Skip to content

felddy/cyhy-commander

Repository files navigation

cyhy-commander

Job orchestrator for the Cyber Hygiene (CyHy) scanning system. Dispatches scan jobs to nmap and Nessus scanner hosts via SSH/rsync, processes results, and updates the database.

Requirements

  • Python 3.14+
  • MongoDB 8.0+ or AWS DocumentDB (MongoDB 8.0 compatible)
  • Scanner hosts running cyhy-runner

Installation

# Clone and install with uv
git clone https://github.com/cisagov/cyhy-commander.git
cd cyhy-commander
uv sync

Configuration

Configuration is loaded from a TOML file via cyhy-config. The following locations are searched in order:

  1. Path in the CYHY_CONFIG_PATH environment variable
  2. AWS SSM Parameter Store path in CYHY_CONFIG_SSM_PATH
  3. ./cyhy.toml (current working directory)
  4. ~/.cyhy/cyhy.toml (user home)

● Extracted material:

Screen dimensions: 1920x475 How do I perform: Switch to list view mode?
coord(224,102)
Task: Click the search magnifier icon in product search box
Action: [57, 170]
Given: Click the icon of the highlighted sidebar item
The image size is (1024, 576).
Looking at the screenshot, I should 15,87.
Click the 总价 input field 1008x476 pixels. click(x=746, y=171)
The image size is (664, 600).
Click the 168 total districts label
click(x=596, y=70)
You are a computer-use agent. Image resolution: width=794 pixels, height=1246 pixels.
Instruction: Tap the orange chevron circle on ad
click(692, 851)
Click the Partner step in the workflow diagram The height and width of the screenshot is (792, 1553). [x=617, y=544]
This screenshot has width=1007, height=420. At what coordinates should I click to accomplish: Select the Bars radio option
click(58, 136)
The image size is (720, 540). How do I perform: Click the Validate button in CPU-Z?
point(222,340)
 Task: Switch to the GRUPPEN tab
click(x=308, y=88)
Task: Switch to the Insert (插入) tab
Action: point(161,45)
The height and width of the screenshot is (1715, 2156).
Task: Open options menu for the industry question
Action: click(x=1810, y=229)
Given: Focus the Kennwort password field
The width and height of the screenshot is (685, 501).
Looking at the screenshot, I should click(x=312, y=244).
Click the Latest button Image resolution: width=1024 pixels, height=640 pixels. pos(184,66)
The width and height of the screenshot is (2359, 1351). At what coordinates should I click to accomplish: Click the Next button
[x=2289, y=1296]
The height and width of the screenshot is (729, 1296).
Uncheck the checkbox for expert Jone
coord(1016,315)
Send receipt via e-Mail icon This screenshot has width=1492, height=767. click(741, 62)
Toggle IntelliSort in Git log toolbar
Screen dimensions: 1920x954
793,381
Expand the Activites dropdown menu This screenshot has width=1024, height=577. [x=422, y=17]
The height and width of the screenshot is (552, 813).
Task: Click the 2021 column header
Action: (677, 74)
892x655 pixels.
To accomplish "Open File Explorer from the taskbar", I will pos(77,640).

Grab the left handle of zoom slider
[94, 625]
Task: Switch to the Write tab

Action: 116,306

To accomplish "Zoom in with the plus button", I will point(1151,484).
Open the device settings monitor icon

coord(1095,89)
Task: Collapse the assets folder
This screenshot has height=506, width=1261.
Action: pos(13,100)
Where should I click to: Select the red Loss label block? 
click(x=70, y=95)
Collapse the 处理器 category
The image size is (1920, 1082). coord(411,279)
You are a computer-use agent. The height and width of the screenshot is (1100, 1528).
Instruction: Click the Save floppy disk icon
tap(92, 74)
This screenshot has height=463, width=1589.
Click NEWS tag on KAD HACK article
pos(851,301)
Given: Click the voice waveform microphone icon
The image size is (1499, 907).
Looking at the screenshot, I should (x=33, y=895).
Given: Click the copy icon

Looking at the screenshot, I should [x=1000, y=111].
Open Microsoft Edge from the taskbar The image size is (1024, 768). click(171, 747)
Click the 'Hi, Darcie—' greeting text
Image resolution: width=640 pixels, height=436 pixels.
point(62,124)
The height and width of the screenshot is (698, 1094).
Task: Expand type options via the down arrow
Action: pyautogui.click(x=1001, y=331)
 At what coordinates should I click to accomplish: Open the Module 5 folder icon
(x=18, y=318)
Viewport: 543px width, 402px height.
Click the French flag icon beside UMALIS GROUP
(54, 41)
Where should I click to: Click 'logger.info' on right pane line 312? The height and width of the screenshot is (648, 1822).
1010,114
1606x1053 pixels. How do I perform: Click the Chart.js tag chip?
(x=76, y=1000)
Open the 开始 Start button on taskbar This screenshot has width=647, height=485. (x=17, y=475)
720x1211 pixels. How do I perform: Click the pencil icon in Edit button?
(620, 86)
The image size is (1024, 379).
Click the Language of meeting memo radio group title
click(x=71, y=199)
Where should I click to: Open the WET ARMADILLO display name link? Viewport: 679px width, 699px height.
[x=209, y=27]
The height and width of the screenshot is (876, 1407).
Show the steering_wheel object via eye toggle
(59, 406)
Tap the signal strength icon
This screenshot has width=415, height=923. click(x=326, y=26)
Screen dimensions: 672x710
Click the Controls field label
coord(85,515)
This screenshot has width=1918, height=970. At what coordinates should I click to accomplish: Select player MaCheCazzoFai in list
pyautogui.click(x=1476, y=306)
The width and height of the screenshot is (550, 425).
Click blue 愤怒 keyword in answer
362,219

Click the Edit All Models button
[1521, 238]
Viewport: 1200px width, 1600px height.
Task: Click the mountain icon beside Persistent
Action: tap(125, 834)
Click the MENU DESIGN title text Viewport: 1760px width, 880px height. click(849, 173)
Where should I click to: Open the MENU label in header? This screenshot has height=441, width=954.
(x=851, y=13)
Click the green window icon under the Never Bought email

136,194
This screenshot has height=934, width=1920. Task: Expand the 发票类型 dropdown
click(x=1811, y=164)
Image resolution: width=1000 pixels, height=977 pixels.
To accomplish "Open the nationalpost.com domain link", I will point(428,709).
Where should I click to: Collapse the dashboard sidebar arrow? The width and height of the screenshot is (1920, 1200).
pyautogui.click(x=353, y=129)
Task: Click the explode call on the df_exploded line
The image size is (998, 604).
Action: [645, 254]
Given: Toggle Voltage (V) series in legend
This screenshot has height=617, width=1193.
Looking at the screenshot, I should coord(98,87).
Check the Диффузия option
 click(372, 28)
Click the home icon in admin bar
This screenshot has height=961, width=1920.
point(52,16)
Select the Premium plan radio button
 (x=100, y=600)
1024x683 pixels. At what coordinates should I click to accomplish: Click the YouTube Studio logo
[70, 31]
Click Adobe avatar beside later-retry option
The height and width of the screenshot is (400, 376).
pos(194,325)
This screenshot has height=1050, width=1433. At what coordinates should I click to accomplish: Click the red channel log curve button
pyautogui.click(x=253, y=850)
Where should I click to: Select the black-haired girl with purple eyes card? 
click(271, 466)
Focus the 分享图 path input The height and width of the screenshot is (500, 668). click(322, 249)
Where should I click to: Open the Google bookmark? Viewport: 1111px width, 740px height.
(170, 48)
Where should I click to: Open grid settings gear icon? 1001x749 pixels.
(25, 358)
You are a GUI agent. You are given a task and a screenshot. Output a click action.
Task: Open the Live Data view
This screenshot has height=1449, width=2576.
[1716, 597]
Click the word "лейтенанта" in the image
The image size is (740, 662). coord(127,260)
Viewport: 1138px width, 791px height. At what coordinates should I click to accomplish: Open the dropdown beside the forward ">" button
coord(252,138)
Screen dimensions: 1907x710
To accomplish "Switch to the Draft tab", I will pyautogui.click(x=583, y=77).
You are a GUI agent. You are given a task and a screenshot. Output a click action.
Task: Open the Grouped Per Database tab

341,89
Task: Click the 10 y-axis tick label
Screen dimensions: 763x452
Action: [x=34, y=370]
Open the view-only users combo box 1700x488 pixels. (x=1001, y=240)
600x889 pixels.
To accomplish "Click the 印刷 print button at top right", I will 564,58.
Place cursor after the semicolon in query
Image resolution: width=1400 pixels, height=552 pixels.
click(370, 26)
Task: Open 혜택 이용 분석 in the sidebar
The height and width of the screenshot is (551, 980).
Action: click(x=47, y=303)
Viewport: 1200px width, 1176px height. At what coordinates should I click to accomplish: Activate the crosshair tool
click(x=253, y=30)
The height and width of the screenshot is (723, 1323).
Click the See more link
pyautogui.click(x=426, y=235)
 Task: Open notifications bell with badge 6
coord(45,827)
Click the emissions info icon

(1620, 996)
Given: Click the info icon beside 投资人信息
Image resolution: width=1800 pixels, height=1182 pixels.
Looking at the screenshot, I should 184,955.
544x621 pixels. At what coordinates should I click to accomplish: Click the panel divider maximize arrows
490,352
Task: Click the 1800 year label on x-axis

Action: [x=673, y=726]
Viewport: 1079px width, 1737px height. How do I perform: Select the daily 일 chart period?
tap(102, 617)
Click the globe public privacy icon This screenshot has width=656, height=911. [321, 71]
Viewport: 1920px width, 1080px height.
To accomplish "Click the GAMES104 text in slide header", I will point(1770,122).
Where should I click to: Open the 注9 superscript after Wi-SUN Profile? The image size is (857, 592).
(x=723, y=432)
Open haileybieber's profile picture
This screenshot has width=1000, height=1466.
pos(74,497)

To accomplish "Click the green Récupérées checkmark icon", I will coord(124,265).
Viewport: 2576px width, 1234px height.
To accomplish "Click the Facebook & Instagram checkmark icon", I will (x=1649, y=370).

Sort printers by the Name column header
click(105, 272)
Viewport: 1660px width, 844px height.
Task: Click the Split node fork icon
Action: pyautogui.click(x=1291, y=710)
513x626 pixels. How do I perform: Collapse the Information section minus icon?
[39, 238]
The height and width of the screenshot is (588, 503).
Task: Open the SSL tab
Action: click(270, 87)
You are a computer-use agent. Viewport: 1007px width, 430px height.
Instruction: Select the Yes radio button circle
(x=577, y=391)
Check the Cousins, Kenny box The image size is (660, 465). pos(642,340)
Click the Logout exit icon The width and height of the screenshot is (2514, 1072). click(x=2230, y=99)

● Jobs:
1 - Please list the locations that the cyhy-commander page says are searched for the configuration file, in the order given.
2 - How many lines of the rows above contain the string "Instruction"? Reply with the number alone.

● Answer set:
1 -
1. Path in the CYHY_CONFIG_PATH environment variable
2. AWS SSM Parameter Store path in CYHY_CONFIG_SSM_PATH
3. ./cyhy.toml (current working directory)
4. ~/.cyhy/cyhy.toml (user home)

2 - 3